# What is a tapered fork?



## BEETROOT (Nov 28, 2005)

Ok dumb question I'm sure, but what does 'tapered' mean on a fork? What is tapered? 

I need a fork for my 2004 Specialized Epic, and I'm looking at a Fox 32 that just says 'tapered' with no explanation. I guess it's just common lingo but I've been out of the biking world for a while and I've never seen this before.


----------



## mitzikatzi (Sep 9, 2008)

The steerer tube.
In the past it was 1 1/8 inch the entire length.
A tapered one is 1 1/8 inch at the top and 1 1/2 inch at the bottom.

There are some "special' headsets that allow you to mix and match. They not be cheap.


----------



## BEETROOT (Nov 28, 2005)

Got it, thanks. So I wouldn't be able to use this fork with the headset I have on the bike now with my normal 1 1/8" fork?


----------



## mitzikatzi (Sep 9, 2008)

BEETROOT said:


> Got it, thanks. So I wouldn't be able to use this fork with the headset I have on the bike now with my normal 1 1/8" fork?


Yes you wouldn't be able to use. 1 1/8" hole and a 1 1/2' steerer tube.


----------



## Shark (Feb 4, 2006)

Your frame is older than when tapered forks started coming out, so you need a regular fork.


----------



## Gasp4Air (Jun 5, 2009)

[Source excerpt]

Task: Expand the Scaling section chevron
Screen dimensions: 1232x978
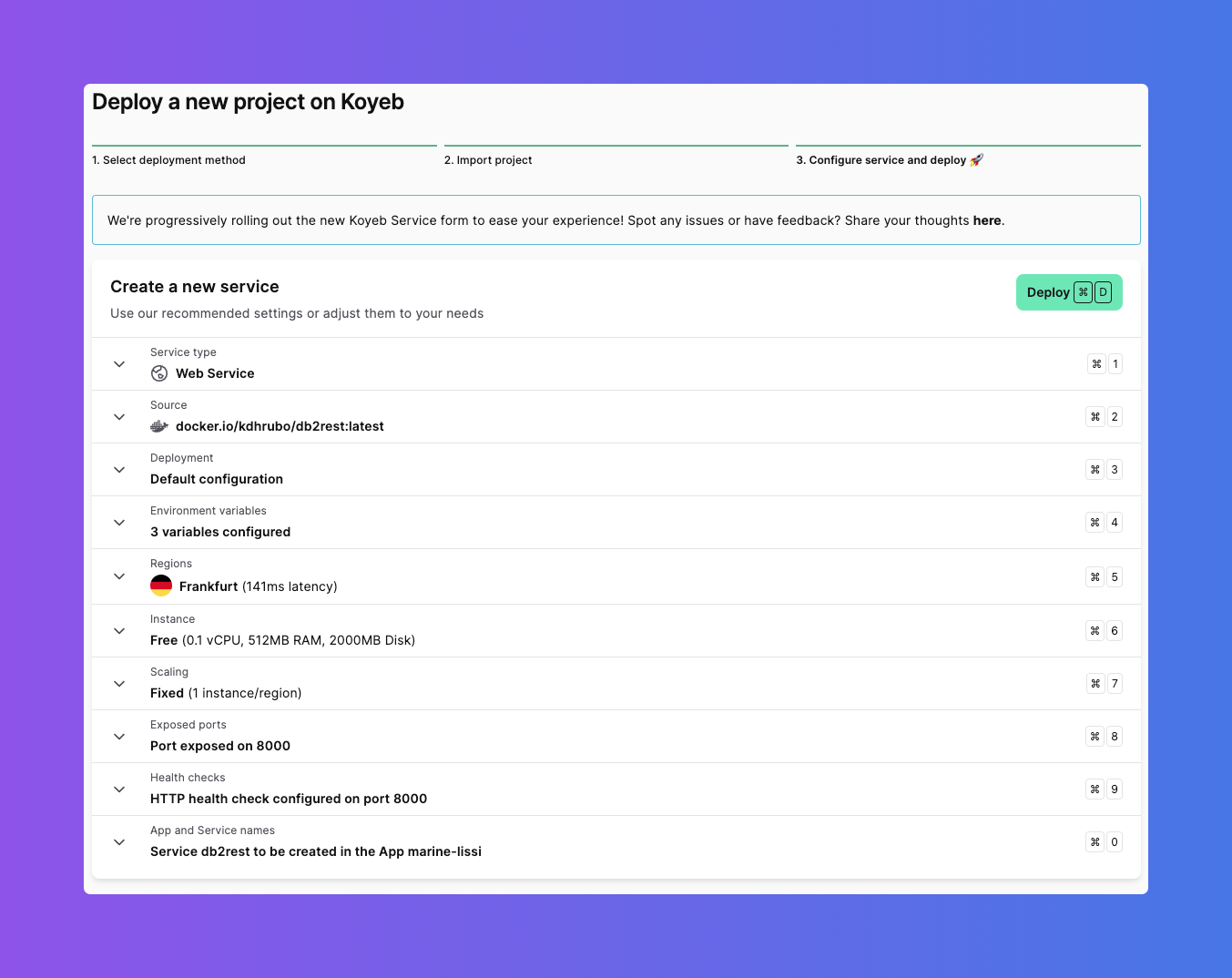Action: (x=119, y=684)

[Given problem]
Keep writing the forum thread about tapered forks from the point where it stops.

[Final result]
Tho you didn't ask the why question - the fatter lower portion of the steerer tube makes the fork stiffer. And the tapered head tube that houses it, being wider on the bottom as well, allows for a larger down tube with a bigger joint between it and the head tube, also making the front end stiffer. While you can't use a tapered fork on a regular 1 1/8" head tube, it is possible use an un-tapered fork on a tapered head tube by using a spacer at the bottom to make up the difference, although presumably you'd lose some stiffness compared to a tapered steerer tube.


----------



## trekracer20 (Jan 9, 2012)

I don't doubt the performance benefit of tapered forks at all, but I hope we're not all screwed in five years when another standard is adopted...


----------



## DawnVoyager (Jan 28, 2017)

trekracer20 said:


> I don't doubt the performance benefit of tapered forks at all, but I hope we're not all screwed in five years when another standard is adopted...


I went back in time six months before this posting and found this: https://www.pinkbike.com/news/Giant-OverDrive-2-Steerer-tube-sizing-2011.html
So far (7 years later), despite indications in the article, the OD2 standard has not been widely adopted, and may not be, though it does make sense.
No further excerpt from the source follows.